In the West, Huawei is probably best known for its mobile phones. Recent market research suggests that it has overtaken Apple as the world’s second-biggest smartphone manufacturer by sales after Samsung, with particular success in Europe. However, for several decades after its founding in 1987, its main product line was telecoms equipment. A measure of its success is that in 2012, it overtook Ericsson as the world’s largest telecommunications equipment manufacturer.

Huawei today employs 180,000 people, many of whom hold shares in the company, which is still privately held despite its size. Last year, its revenue was around $75 billion, with a profit of $7 billion. In 2016, approximately 80,000 employees were engaged in R&D, comprising 45% of its total workforce. Huawei’s R&D expenditures that year were around $10 billion.

The fruits of that investment were revealed at Huawei Connect 2017, its massive annual conference that this year saw 20,000 participants from over 150 countries, and which I attended last week (disclosure: Huawei paid for my travel costs). As the conference motto “Grow with the cloud” underlined, Huawei is placing public and private clouds at the heart of its strategy.
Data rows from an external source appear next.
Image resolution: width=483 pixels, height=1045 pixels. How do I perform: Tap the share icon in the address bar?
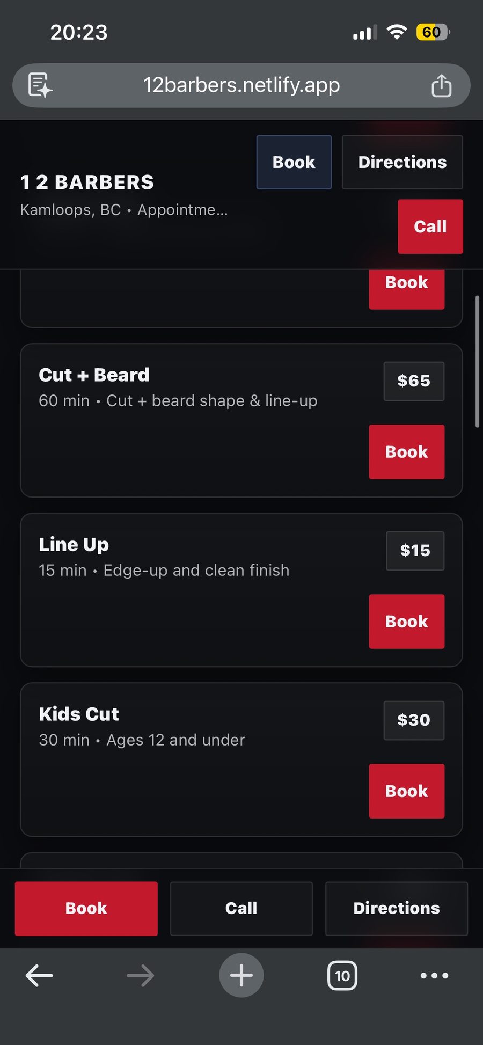click(441, 85)
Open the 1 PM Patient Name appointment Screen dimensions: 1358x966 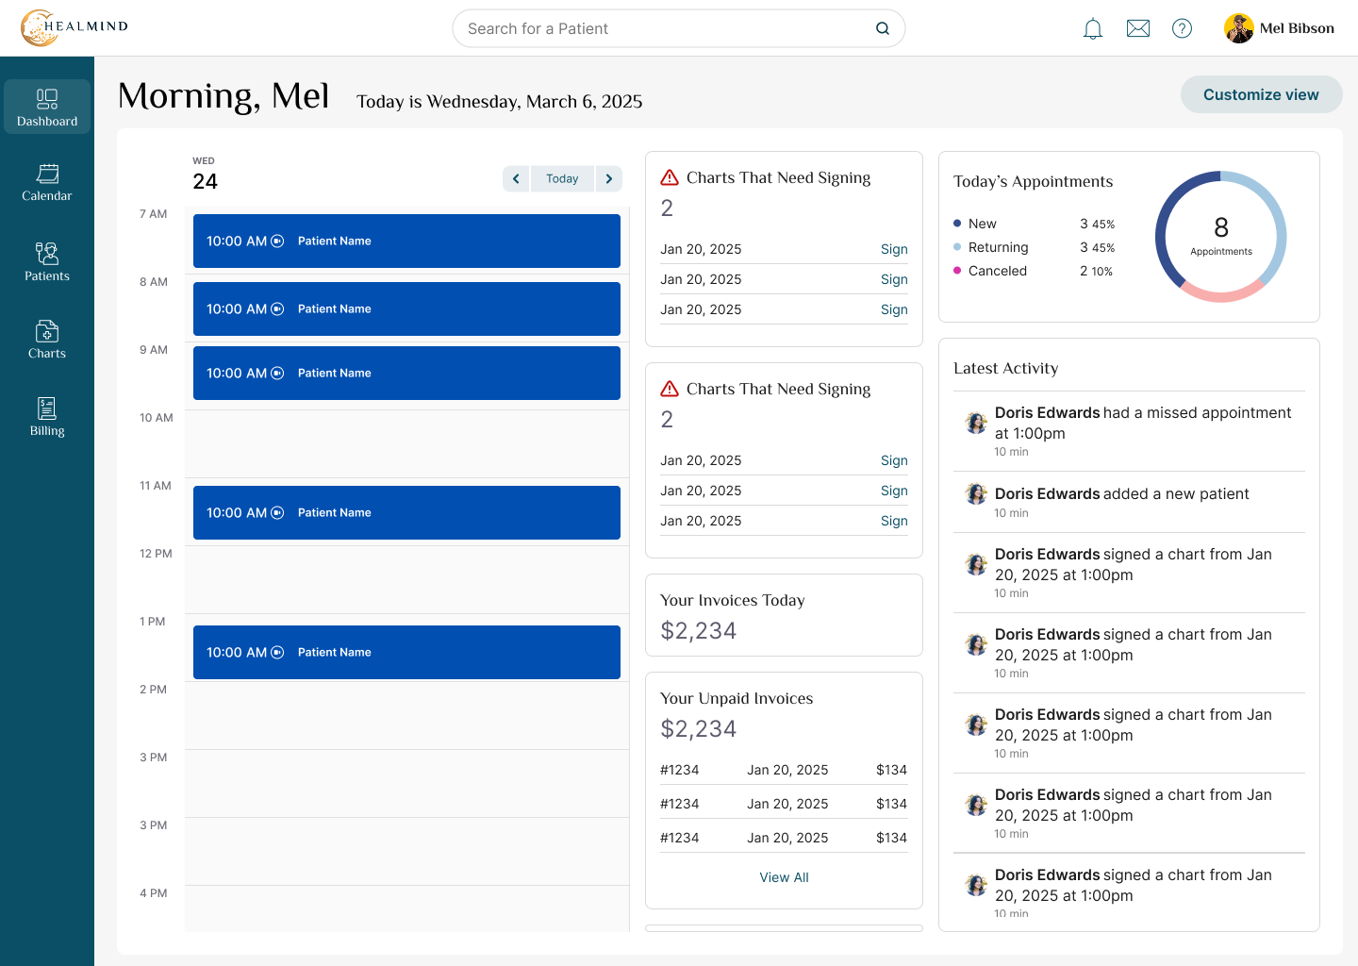tap(406, 652)
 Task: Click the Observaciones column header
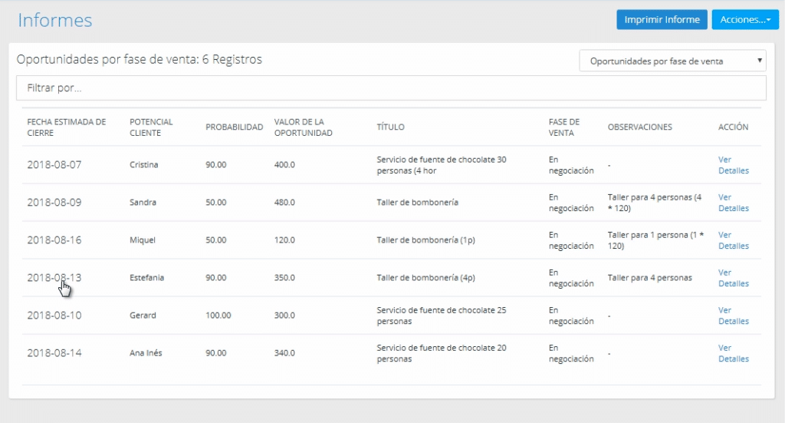pos(639,127)
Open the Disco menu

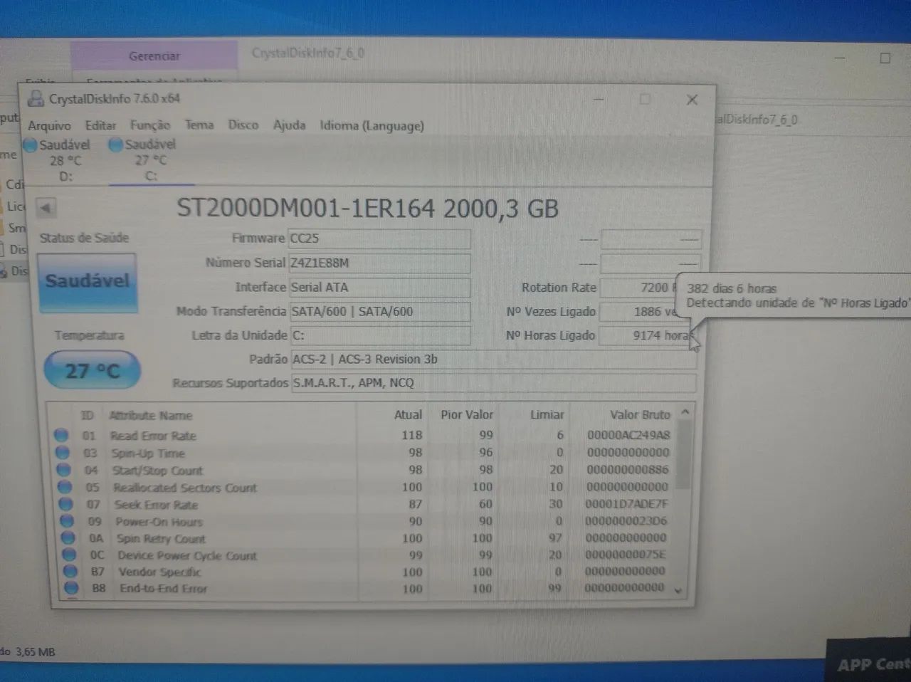click(243, 125)
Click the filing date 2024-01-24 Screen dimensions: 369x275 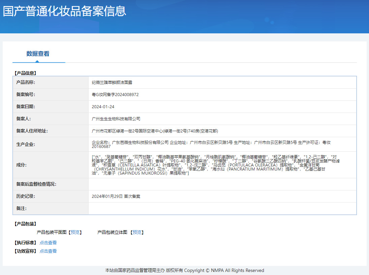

According to one of Huawei’s “rotating CEOs“, Huawei aims to be a key player in one of the five global cloud systems it predicts will coalesce, rather as airline alliances have created three main global carrier groups. Huawei placed great emphasis on what it called the “intelligent cloud”, which runs artificial intelligence software on the cloud platform. Specifically, at its conference the company launched what it called “the industry’s first all-cloud, network-wide smart video cloud solution.” This, it said, “provides a strong computing engine that supports public safety video application services and accelerates video application innovation to help public safety organizations better serve and protect citizens.”

Such “smart video” capabilities form an important component of a larger concept, the “smart city“, which is now one of the hottest marketing buzzwords in the high-tech world, along with its variant, the “safe city”. A brochure available during the Huawei Connect conference entitled “The Road to Collaborative Public Safety” defines three aims of the safe city: being able to detect threats as they emerge; being able to collect, share and analyze city data; and allowing the authorities to identify threats and then act in real-time. Huawei’s brochure says that there are already more than 100 safe city implementations using its products in 30 countries, covering 400 million people.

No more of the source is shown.